Кольцов бросился к двери. Он хотел окликнуть Кашкина, что-то сказать, но махнул рукой и остановился.
– Так вон ты какой! – устало опускаясь на стул, с горечью и гневом воскликнул Кольцов.
Глава восьмая
Серые тучи по небу бегут,
Мрачные думы душу гнетут!
Тучи промчатся, солнце блеснет,
Горе не вечно, радость придет.
Н. Станкевич1
Летом 1837 года Воронеж вдруг начали белить, красить, подметать и всячески прихорашивать. Чинили горбатые тротуары, мыли стекла, золотили орлы на кирпичных столбах заставы, обрезали и подчищали деревья.
6 июля на всех воротах, балконах и даже уличных фонарях были развешаны российские государственные флаги.
Множество конных и пеших жандармов с султанами, в парадных мундирах скакало, ходило, кричало и «осаживало назад» любопытствующих горожан.
Звонари и махальщики сидели на колокольнях Смоленского собора и Митрофановского монастыря. Звонари расправляли веревочные путли малых трезвонных колокольцев и всматривались вдаль – по направлению к Московской заставе. Мальчишки, споря с грачами и галками, облепили деревья.
Наконец утром 7 июля, стоя в коляске, по Большой Московской улице промчался полицмейстер. За ним, один за другим, на тяжелых, ёкающих селезенкой лошадях проскакали три жандарма. У заставы поднялось облачко пыли. На колокольнях грянули с перебоями во все колокола.

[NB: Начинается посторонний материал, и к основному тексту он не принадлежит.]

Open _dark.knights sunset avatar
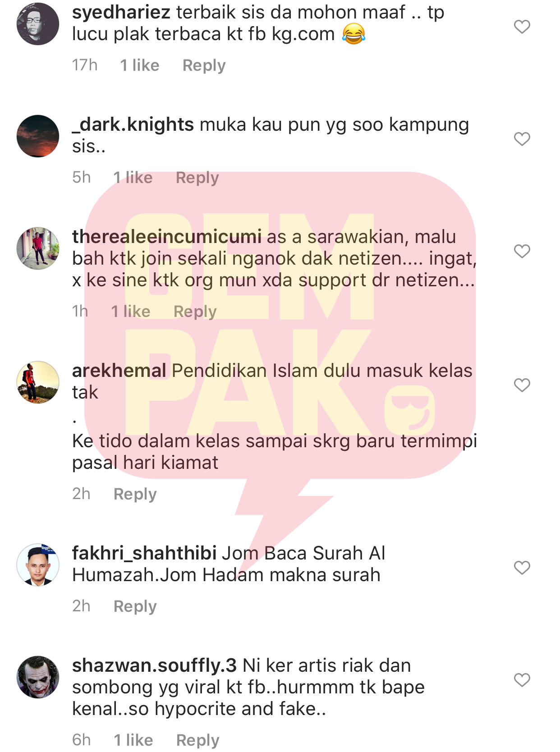This screenshot has width=560, height=752. (38, 136)
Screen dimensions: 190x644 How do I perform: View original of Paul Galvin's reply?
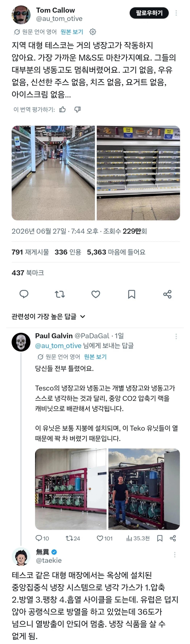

В город въехали кареты и коляски великого князя Александра Николаевича и сопровождающих его лиц. В карете, запряженной белой шестерней, с вензелями «А» и золотыми орлами на дверцах сидели царевич Александр и Жуковский. Наследник был утомлен. В этой длинной поездке по России оказалось больше неудобств, чем радости созерцания обширных пространств отечества. Вялый, бледный, начинающий полнеть двадцатилетний царевич с откровенной скукой и безразличием поглядывал из окошка кареты на умытые и прибранные воронежские улицы. По обеим сторонам дороги стояли воронежцы и кричали «ура». Александр нехотя прикладывал два пальца к белой офицерской фуражке.
– Город Воронеж, ваше высочество, – Жуковский, сделал плавный, округлый жест, – представляет собой интерес как один из крупнейших центров хлебной торговли в нашем отечестве…
Александр кивнул.
– В историческом отношении, – продолжал Жуковский, – город Воронеж известен как колыбель славного флота российского…
– Да, да, – рассеянно отозвался Александр.
– Кроме того, ваше высочество, здесь расквартирован сто двадцать восьмой драгунский полк.
– А! Это интересно, – сказал царевич.
– И наконец, – поклонился Жуковский, – здесь живет замечательный певец русский, стихотворец Алексей Кольцов.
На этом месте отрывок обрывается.